The early leaps in the air of the three-wing aircraft in 1903, the conversion to the two-wing aircraft in 1903, the conversion of the propeller to an aluminum version in 1903, the flight performance of the two-wing aircraft in 1903 and the Jatho III aircraft from 1904 are not documented by contemporary newspaper reports and photos, but exclusively in personal notes Jathos, which were evaluated from 1933 onwards.

Identical development steps in 1903 and 1907

So far, no sources are known that deal with this overall chronology compiled by Leonhardt from book and newspaper reports and Jatho notes, according to which Jatho both 1903 and 1907

  • create a 180 m long taxiway,
  • uses the same engine and constructions for his flying machines,
  • converts its triple area into a double area,
  • exchanged the ash frame propeller for an aluminum propeller.

Leonhardt's data collection shows that all essential development steps in Jatho's flight apparatus, which are assigned to the period from August to November 1903 in Jatho's notes, were also carried out in identical form from April 1907, this time documented by third parties. If one regards these development steps on Jathos Flugapparat, which were publicly monitored from 1907, as secured, the notes attributed to Jatho about the development steps in 1903 appear like a copy of the development steps from 1907 brought forward.

No secrecy on the part of Jatho from 1902

As early as 1935, Supf raised the question of why "so little was heard from him [Jatho] in 1903." and answered the question himself with the assumption that later authors apparently adopted from him:

“[…] But then Jatho himself may not have cared much for his flight attempts to become known. Because he had been taken on as a municipal civil servant on March 16, 1901 in the service of the Magistrate of the city of Hanover, and there was a ban on any “off-duty activity” for civil servants. So it is to be understood that Jatho only secretly pursued his passion for flight at that time and had to be concerned with keeping it as hidden as possible. "

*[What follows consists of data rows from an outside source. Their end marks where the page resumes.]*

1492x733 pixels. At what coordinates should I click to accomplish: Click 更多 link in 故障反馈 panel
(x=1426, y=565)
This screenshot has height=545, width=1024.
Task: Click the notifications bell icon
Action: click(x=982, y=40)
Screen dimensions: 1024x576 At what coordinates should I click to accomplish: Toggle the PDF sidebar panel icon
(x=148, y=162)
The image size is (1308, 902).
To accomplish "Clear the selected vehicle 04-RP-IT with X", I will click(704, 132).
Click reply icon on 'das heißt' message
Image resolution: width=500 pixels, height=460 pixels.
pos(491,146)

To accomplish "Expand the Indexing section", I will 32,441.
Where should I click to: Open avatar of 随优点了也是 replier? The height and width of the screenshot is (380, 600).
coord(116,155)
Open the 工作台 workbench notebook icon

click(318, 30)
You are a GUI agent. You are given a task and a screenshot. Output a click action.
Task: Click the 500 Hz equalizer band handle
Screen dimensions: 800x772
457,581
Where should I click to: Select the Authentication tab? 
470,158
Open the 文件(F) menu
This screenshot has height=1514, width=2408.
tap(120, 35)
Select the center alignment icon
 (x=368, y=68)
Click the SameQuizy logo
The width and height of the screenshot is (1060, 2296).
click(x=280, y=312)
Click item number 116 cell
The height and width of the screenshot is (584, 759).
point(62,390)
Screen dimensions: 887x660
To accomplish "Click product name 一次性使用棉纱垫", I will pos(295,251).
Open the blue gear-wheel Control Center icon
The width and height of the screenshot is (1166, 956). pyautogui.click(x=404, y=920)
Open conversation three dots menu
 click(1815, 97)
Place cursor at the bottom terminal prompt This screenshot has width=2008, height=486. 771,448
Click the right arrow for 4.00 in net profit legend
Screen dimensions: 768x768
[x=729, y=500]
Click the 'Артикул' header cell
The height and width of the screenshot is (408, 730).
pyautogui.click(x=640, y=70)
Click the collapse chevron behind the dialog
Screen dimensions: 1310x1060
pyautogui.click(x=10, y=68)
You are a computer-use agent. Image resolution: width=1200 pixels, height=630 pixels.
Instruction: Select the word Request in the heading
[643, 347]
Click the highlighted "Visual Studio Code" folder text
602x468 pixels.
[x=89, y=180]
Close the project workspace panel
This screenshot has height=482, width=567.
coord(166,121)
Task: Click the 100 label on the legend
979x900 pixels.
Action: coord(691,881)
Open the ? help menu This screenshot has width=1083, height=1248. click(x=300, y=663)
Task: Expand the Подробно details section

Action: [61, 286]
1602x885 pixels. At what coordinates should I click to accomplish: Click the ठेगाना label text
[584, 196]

- Peter Supf : The book of German flight history , page 251 ff.

There is clear evidence that Jatho did not keep his flying machine secret in 1903, but actually did exactly the opposite from 1902 at the latest and asked high officials for information. In 1902 he wrote to Heinrich von Preußen in Kiel under his office address “Auditor at the Hanover City Building Authority” and asked for a factual examination of his flight apparatus, which at that time was definitely missing the engine. In a letter dated November 19, 1902 ( see picture ), he was given a friendly refusal of this request.

Incomplete priority claim on first powered flight in 1903

In Jatho's notebook there is the following entry for his "apparatus" for August 18, 1903: "On August 18, 1903 the first jump in the air in very calm weather 18 meters at three-quarters of a meter." He describes his other personal notes accordingly for August 1903 Flying machine as a "triple" (double-decker with attached elevator), with a 12 HP single cylinder gasoline engine from Buchet, 48 m² wing area and 272 kg empty weight. According to these notes , the Jatho kite exhibited in Berlin in April 1907 ( see picture ) seems to be the same as the machine from 1903.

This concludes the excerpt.